Gold – Catastrophe insurance and the forthcoming discovery cycle


Rick Rule believes the resources sector is experiencing a cyclical decline within a secular bull market and views gold as both "catastrophe insurance" and an investment vehicle. An interview with The Gold Report.

Author: Karen Roche
Posted: Sunday , 25 Nov 2012
SAN FRANCISCO (The Gold Report) -

The Gold Report: Rick, you believe the natural resources sector is experiencing a cyclical decline in a secular bull market similar to the 1970s. Is that true for other sectors as well?

Rick Rule: I learned the hard way not to assume that my success in the natural resource business was transferable to other sectors, so I am going to stick with resources.
However, there are parallels with the gold market. In the 1970s, we had a spectacular resource market, in particular for gold. Its price soared from $35/ounce (oz) to $850/oz. By 1975, in the middle of that secular bull market, gold had fallen to $100/oz. Those who sold at the bottom missed an 800% move in six years.

It is important to understand that in cyclical markets like resources, declines in secular markets are to be expected. From my point of view, you need to understand cyclical declines for what they are—sales. 

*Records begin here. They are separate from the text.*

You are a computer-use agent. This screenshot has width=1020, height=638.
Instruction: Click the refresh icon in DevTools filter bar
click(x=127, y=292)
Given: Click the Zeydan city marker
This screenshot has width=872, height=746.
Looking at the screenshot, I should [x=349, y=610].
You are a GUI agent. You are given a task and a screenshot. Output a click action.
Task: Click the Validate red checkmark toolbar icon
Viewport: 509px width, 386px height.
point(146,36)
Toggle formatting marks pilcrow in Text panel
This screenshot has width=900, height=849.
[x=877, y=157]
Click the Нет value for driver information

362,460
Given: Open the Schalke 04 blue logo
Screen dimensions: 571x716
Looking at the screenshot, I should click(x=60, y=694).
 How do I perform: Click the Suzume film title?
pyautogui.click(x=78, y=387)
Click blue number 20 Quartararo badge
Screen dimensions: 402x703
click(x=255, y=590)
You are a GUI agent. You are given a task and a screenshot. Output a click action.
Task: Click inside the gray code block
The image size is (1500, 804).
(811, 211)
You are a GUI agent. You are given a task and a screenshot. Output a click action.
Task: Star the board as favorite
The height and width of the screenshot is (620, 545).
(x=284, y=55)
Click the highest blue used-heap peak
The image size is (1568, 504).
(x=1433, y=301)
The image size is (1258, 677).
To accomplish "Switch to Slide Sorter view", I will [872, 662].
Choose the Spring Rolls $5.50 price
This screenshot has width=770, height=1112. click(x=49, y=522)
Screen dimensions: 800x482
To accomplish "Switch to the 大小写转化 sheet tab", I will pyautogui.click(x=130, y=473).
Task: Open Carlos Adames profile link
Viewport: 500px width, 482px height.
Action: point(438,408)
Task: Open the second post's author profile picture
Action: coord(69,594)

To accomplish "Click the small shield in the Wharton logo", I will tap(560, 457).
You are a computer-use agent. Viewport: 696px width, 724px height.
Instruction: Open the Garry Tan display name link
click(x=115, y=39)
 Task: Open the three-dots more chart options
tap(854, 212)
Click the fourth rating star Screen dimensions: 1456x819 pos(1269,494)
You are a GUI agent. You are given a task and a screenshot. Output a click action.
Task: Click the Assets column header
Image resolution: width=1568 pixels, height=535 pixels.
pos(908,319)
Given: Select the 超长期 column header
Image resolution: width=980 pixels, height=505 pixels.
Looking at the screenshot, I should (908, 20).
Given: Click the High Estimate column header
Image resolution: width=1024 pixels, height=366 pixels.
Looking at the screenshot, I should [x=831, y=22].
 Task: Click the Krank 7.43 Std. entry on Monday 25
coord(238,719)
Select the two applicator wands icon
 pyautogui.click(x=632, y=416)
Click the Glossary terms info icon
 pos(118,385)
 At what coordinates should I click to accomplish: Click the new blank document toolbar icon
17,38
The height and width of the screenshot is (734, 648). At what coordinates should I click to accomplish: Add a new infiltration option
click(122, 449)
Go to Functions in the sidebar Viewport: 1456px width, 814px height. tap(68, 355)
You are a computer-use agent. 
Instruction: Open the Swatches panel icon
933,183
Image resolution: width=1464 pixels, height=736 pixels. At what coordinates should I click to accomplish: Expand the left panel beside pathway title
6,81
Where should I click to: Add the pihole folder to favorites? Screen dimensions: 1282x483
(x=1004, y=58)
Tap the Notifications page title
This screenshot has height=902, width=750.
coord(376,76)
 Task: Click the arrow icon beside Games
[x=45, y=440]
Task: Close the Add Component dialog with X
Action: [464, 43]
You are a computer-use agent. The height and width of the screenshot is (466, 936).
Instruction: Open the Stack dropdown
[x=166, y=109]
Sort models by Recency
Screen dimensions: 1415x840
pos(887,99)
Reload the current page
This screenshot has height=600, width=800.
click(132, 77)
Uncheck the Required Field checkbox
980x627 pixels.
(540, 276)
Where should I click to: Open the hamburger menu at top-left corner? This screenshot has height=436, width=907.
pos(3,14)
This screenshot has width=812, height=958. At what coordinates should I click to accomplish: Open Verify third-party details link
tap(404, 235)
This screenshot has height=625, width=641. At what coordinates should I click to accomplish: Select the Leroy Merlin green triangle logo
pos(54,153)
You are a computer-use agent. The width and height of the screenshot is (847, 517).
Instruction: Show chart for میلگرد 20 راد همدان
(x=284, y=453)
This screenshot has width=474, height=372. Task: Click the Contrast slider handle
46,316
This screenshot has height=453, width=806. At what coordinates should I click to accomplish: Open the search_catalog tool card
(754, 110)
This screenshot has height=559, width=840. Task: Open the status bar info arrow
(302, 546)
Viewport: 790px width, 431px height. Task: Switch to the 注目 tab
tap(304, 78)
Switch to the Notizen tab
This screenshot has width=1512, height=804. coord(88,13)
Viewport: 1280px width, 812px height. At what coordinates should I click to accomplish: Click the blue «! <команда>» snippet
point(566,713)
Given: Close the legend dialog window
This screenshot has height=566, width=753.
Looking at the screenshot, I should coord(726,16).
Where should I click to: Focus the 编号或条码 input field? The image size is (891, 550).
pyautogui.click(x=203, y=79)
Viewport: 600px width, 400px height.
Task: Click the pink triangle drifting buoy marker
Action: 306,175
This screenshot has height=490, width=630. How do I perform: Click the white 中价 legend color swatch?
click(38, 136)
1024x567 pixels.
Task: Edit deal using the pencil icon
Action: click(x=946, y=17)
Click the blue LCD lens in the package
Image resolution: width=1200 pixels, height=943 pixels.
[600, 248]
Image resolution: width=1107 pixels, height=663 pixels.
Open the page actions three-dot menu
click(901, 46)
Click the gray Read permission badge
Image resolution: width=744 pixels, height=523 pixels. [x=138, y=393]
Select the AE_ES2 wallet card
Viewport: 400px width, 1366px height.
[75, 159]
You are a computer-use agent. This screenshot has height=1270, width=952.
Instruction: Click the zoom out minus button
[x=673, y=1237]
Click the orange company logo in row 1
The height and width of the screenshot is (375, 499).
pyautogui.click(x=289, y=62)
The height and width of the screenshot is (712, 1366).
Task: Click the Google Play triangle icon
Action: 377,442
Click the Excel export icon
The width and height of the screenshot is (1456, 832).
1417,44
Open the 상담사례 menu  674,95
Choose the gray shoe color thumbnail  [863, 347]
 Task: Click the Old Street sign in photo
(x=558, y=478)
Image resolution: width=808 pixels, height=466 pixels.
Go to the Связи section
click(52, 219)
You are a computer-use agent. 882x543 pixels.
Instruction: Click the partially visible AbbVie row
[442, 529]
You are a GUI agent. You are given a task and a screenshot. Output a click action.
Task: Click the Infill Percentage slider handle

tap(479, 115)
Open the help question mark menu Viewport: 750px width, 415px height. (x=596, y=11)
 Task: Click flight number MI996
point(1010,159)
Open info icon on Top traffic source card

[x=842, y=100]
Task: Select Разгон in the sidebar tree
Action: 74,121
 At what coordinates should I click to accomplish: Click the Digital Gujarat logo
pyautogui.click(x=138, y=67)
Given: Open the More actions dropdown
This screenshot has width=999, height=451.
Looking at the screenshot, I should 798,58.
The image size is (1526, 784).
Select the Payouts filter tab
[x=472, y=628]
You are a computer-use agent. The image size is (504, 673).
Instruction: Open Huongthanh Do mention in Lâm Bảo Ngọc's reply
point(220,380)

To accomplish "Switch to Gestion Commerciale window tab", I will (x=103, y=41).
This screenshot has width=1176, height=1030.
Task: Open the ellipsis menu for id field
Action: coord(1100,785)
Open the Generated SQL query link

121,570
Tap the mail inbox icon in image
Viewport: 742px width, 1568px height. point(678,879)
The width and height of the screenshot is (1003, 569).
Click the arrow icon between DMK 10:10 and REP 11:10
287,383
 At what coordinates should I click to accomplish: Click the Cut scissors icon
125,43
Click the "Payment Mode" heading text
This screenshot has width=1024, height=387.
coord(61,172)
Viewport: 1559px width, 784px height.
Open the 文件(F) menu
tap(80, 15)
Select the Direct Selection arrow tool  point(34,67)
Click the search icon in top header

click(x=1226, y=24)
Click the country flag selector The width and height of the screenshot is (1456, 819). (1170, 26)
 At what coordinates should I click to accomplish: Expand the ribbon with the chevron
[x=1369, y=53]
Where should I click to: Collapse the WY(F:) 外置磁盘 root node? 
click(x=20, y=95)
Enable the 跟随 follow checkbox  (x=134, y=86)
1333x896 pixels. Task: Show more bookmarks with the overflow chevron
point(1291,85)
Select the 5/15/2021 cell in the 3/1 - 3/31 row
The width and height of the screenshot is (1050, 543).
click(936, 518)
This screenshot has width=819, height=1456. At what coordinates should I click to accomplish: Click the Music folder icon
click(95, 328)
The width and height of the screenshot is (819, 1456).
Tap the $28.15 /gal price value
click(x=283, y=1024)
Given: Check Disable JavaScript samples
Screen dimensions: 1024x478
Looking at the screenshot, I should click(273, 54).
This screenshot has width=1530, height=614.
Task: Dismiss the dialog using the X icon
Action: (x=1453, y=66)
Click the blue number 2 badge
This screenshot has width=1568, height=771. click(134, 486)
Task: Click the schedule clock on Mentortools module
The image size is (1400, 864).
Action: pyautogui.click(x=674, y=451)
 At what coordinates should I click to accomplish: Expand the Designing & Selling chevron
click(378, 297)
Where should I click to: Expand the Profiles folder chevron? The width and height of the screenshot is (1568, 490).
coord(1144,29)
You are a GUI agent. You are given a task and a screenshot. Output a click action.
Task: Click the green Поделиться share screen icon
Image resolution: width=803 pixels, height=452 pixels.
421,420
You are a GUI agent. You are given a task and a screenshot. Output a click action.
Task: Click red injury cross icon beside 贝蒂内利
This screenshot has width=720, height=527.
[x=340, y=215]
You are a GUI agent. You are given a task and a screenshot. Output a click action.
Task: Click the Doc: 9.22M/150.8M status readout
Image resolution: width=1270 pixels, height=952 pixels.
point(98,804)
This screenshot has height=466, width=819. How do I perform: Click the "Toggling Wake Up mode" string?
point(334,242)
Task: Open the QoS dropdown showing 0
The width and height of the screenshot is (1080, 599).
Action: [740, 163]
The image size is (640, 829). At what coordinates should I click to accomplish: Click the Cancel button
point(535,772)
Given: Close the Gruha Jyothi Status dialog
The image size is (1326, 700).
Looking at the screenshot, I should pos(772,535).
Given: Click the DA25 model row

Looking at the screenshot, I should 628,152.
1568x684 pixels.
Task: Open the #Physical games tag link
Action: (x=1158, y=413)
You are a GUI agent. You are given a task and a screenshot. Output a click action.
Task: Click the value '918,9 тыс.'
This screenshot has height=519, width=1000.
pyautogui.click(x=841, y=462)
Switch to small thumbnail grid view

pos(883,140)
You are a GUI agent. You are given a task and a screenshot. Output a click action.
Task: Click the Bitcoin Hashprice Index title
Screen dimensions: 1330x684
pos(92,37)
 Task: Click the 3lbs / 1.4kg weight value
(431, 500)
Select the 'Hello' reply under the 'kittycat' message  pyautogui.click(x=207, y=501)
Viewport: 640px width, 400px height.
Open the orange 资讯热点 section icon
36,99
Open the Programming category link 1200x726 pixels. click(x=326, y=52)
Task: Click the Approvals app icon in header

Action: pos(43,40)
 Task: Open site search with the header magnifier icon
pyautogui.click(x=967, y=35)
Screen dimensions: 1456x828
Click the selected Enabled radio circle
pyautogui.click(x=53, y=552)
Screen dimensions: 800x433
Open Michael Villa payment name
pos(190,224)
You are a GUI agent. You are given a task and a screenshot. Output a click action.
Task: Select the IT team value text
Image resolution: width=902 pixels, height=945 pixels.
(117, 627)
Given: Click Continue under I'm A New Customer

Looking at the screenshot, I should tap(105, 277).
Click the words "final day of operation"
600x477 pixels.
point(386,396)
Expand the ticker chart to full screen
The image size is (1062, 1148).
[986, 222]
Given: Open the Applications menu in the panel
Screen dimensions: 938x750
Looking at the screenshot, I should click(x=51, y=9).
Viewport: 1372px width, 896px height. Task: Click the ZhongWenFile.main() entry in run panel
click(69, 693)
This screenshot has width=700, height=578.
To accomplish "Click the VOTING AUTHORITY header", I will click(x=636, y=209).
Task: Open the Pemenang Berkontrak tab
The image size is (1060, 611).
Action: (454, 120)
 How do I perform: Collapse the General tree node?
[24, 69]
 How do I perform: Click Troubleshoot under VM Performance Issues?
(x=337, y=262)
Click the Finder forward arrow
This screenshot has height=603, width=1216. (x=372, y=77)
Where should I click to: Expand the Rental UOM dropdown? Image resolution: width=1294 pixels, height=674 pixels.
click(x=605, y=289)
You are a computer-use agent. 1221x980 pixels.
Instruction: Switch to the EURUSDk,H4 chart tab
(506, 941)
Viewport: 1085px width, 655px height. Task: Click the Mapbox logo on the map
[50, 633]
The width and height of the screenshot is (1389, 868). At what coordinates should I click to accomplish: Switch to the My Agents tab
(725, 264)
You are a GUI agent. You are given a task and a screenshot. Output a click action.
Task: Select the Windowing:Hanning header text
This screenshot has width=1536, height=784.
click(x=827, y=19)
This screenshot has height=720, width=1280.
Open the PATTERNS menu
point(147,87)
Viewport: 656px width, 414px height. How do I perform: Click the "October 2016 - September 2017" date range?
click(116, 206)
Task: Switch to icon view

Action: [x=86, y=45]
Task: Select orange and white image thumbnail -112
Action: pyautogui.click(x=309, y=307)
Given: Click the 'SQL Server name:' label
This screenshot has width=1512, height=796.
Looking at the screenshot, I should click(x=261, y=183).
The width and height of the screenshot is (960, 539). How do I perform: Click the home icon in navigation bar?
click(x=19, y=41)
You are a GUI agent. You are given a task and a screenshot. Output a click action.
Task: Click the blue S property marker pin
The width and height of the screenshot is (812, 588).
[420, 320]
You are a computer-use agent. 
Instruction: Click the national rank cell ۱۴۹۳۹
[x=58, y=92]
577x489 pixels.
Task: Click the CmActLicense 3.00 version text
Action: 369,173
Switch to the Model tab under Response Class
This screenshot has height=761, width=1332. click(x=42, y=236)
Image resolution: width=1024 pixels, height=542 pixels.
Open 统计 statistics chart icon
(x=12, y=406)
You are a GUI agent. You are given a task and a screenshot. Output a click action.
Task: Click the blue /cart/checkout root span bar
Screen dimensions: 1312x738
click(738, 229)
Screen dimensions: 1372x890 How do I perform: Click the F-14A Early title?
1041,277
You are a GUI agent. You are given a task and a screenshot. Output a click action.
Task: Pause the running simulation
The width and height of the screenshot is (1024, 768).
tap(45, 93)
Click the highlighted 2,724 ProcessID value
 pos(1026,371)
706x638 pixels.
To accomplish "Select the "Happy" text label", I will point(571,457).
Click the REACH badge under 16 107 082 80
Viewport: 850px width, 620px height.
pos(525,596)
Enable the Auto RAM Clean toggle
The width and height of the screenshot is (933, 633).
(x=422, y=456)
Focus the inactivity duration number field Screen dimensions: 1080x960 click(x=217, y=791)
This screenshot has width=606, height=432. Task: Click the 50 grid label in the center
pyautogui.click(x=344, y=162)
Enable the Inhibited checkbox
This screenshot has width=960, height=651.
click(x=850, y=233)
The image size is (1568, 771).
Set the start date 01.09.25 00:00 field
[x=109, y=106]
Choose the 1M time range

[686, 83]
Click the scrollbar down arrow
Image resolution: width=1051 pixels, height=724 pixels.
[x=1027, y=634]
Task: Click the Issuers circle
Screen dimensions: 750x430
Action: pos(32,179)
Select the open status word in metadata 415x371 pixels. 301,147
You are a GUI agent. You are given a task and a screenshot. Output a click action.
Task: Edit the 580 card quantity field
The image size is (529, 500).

TGR: Is it fair to think that the prices of natural resources will bounce back as they did in 1970s, when the recession was much shorter and not as global?

RR: That depends on the resource. For gold, the answer is yes because the parallels between the 1970s and today are striking. 

The U.S. dollar has stayed fairly strong, not because of the strength of the economy but as a function of the dollar's liquidity. As the U.S. dollar appreciates relative to frontier and emerging market currencies, we are causing very real inflation in places like India, Vietnam and South Africa. 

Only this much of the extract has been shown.